Just a nice feature.
inspector:
But really, what's unique here for Rails is the fact that we're using no build by default! So if I go over here in the inspector and look at the JavaScript files that are included,you can see we have the application js file with a little digest stamp on there. If we change anything that application js file, the digest is going to change, and the browser will redownload just the part!
12:47:
but everything else, turbo and stimulus, if they're not changing, we're not downloading that. That is why no building is such an efficient way of dealing with caching.
But we can also have a look at a specific file, you'll see it matches exactly what we have back there. That's not a development setup! That is what we're shipping in production. There is no minification, there's no transpilation, there's none of that nonsense because you just don't need it.
We're G sipping or Brotliing this stuff so that it transports really quickly, but we're allowing you to view source on an entire application.
If you look at something like hey.com, you'll see this technique in use on a major application, and you can view all of the Javascript that we use to build that application, and that's the default for Rails.
Now again, if you don't want any of this stuff, there is a way using JS bundler dash Rails to set things up in a more traditional way using ES build and what have you. But this is a wonderful way of developing modern web application.
bin/importmap pin local-time
rails g resource comment post:reference content:text
Alright! Now let's add some comments to our blogging system! And I'm gonna use a different generator here,I'm gonna use a resource generator that is a little lighter than the one we were using for scaffold that doesn't generate a bunch of views, and doesn't generate all sorts of actions in the controller by default, but it does generate the new model that we need the comment model, it generates a migration for that, create comments ,and it generates just some empty placeholders for the comments controller and for the view action.
So, let's run the migration for that, that sets up the comments table. You can see here the schema that we've now built up.
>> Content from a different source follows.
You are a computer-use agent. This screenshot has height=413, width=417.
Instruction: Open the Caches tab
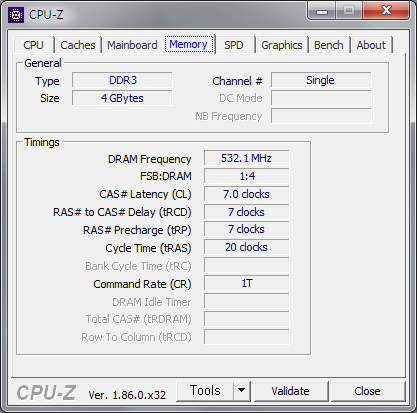[78, 45]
We've added a number of tables for action text and action storage. And then, we have added a comments table. That's what you can see here. As we had it in the migration where we were just referencing the post as a foreign key, and then we had the content as text.
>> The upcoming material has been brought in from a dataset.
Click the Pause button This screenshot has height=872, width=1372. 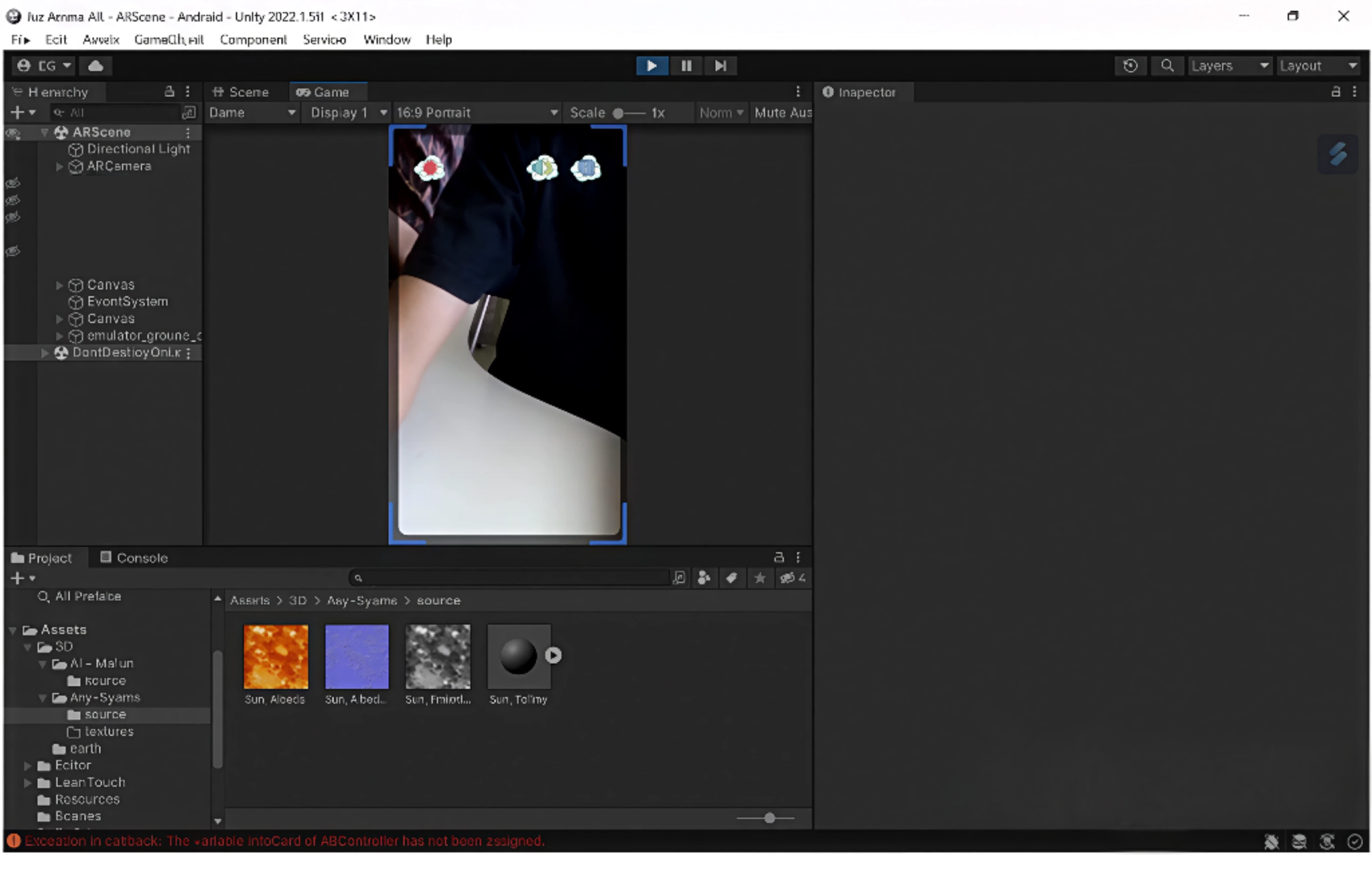686,66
And then, Rails by default also adds two timestamps that it keeps track of by itself, created at and updated at. And below that, you had the post that we added originally.
Alright, if we hop into that comments controller, it was empty. As you can see there, I'm gonna pay something in that actually makes this stuff work! You'll see one principle of the controller setup we have is that we have these callbacks. Before action, we're gonna set posts. So before all the actions, we're going to reflect the fact that this is nested resource.
The comments is something that belongs to a post, and we will pull out the post ID from the params, that's what's being parsed in as part of the URL, and we will fetch that post, and now we will create the comments associated with that post based on the parameters that are expected as comment content. And then after it's created, we will direct back to the post!
So let's actually also create the other direction of this association. You saw a comment belongs to a post, but then we're also gonna make the post has many comments. Now, we have a bidirectional association that we can work with in both ways.